1827-10-02, de Félicité de Lamennais à Madame la Comtesse Louise de Senfft.

Je confie cette lettre et les vœux qui l'accompagnent, à la garde des Saints Anges, dont l'Église célèbre aujourd'hui la fête. Qu'ils vous environnent de leurs soins, et maintiennent le mieux que vous éprouvez jusqu'au printemps prochain, qui vous rendra une santé parfaite. La mienne s'affermit graduellement, et je m'éloigne, non sans tristesse, du port où je me suis vu si près d'aborder :

Così di sù della gonfiata vela
Vid 'io le 'nsegne di quell' altra vita !
Ed allor sospirai verso '1 mio fine
1

Le moment n'était pas venu ; il faut encore marcher et parcourir ces régions arides avant d'y trouver un tombeau :

E gran viaggio in questa poca vita !
2

La Providence, qui le veut ainsi, sait mieux que nous ce qui nous est bon; elle est pleine de tendresse pour ses pauvres enfants, et c'est pourquoi nous devons la bénir de tout, et adorer, sans les comprendre, ses décrets impénétrables.

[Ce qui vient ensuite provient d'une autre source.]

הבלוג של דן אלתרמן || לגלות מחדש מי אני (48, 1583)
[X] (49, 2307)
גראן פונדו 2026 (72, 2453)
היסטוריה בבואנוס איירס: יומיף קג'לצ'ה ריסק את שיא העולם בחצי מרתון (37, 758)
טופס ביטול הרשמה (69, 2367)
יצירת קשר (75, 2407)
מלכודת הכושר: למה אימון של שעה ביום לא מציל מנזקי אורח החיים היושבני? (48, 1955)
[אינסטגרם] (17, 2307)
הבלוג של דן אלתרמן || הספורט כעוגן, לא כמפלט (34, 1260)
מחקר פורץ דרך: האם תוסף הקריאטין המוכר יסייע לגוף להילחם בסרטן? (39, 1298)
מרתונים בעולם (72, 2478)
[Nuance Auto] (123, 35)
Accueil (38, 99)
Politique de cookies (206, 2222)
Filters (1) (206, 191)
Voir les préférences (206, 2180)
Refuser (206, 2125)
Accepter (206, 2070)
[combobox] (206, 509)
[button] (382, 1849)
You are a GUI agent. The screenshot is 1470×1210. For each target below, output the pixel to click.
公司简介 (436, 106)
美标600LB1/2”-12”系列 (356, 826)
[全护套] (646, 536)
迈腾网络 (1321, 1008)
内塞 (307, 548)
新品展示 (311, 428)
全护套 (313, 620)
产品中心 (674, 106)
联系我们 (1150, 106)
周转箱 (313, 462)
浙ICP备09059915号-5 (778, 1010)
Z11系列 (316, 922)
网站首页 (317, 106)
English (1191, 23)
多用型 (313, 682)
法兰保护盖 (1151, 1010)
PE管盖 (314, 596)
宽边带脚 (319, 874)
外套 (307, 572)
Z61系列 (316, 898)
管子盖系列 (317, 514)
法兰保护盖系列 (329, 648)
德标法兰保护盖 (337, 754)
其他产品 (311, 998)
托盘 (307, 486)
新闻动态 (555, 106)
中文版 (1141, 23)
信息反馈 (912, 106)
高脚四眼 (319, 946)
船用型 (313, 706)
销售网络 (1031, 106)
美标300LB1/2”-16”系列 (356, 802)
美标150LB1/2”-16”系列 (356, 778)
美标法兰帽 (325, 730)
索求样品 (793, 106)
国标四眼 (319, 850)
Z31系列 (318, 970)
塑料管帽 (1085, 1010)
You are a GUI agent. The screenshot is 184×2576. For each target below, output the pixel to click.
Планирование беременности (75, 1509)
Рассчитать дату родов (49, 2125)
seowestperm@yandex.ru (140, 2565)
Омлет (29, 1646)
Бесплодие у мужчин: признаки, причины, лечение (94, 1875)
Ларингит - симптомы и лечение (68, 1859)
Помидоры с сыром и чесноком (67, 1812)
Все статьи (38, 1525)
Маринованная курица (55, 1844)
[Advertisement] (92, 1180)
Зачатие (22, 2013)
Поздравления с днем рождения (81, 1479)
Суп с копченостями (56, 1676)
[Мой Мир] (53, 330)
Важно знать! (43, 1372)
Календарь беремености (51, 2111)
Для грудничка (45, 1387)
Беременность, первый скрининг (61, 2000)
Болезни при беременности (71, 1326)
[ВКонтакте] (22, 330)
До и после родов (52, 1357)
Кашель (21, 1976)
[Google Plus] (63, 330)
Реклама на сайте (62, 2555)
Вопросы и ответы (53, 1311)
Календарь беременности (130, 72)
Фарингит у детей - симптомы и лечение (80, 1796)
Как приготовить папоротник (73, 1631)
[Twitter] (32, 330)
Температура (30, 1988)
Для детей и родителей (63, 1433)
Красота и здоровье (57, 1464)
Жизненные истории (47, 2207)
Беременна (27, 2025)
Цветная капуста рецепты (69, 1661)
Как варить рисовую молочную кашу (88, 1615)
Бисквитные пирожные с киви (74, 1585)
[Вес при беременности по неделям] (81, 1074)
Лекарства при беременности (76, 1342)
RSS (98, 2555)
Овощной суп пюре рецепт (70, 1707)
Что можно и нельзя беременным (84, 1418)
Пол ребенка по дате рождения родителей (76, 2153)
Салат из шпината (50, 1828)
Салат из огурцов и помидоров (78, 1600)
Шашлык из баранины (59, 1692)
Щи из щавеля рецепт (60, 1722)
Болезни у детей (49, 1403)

Votre mépris de ce triste monde, ténébreux comme l'erreur, abject comme le crime stupide, n'est assurément que trop justifié par tout ce qui se passe sous nos yeux. Mais vous auriez tort de vous affecter à un certain point d'un mal désormais sans remède. Le mieux est d'en tirer une leçon utile pour notre avenir personnel :

Poi che voi ed io più volte abbiam provato
Come '1 nostro sperar torne fallace ;
Dentr' a quel sommo ben che mai non spiace
Levate '1 core a più felice stato.
3

Je ne compte plus en rien sur la terre. Il y a eu une sentence prononcée contre les peuples et les rois ; elle s'accomplit chaque jour, et notre destin est d'assister à cette terrible exécution où les criminels sont eux-mêmes les bourreaux. Là, d'où le salut aurait pu venir, on dort, ou l'on tremble. Ce qui paraissait fort se montre tout d'un coup la faiblesse même. On disait du successeur : « — Il ne ressemblera pas à celui qu'il remplace, » mais voilà que les ordres viennent ; on ne veut point changer de système : il faut plier, il faut flatter ; puis la séduction des grandeurs dont l'éclat en impose, dont la faveur, qui n'est au fond qu'une profonde indifférence, éblouit et amollit; puis enfin, une position personnelle à ménager : en voilà plus qu'il n'est nécessaire pour rejeter à la fin des temps les espérances de la Foi. Je ne puis vous dire combien je désirerais causer avec vous et de cela et de mille autres choses, combien surtout il me serait doux de tâcher d'adoucir, par tout ce que l'amitié a de plus vif et de plus tendre, les peines si multipliées de M. de Senfft. Dieu sait avec quel sentiment de bonheur je consacrerais à un ami si vrai, si dévoué, si admirable à tous égards, le reste de ma misérable vie! Mais je suis arrêté par des liens que nulle volonté humaine ne peut rompre. Je ne parle pas de ma santé qui ne supporterait pas encore le voyage, mais des devoirs rigoureux que la Providence m'impose. Persuadé qu'en me tirant des bras de la Mort, où j'étais déjà comme endormi, elle n'a voulu que me donner le temps de rappeler à la société des vérités qu'elle oublie, je croirais commettre un crime et manquer directement à ce que Dieu exige de moi, si, pour ma satisfaction personnelle, ou même pour celle des amis qui me sont le plus chers, j'interrompais un seul instant le travail dont je suis chargé, quelque nuls que puissent d'ailleurs en être les résultats. J'espère être, sous peu de semaines, en état de m'y livrer; et ce lieu est le seul où il me soit possible de l'achever, à cause des livres que j'ai sous la main, et du loisir qu'on ne trouve que dans la solitude. Du reste, ne pensez pas que mon existence y soit fort douce; l'abbé G retourne à Paris, et l'état de mes affaires ne me permet pas même de conserver un domestique. Avec tout cela, je suis content; et j'espère que Dieu me fera la grâce de continuer de l'être tant que je serai dans l'ordre de ses volontés.

J'ai vu, dans un fort plat journal, une espèce d'analyse du roman de Manzoni. Je vous serais extrêmement redevable si vous aviez la complaisance de me le faire adresser au bureau du Mémorial. Ce que vous m'en dites me fait singulièrement désirer de le lire. Comme vous avez sans doute, de temps en temps, quelques demandes à faire à Paris, j'aurais soin que le prix de ces volumes fût remis à la personne que vous désignerez. Mille tendres respects.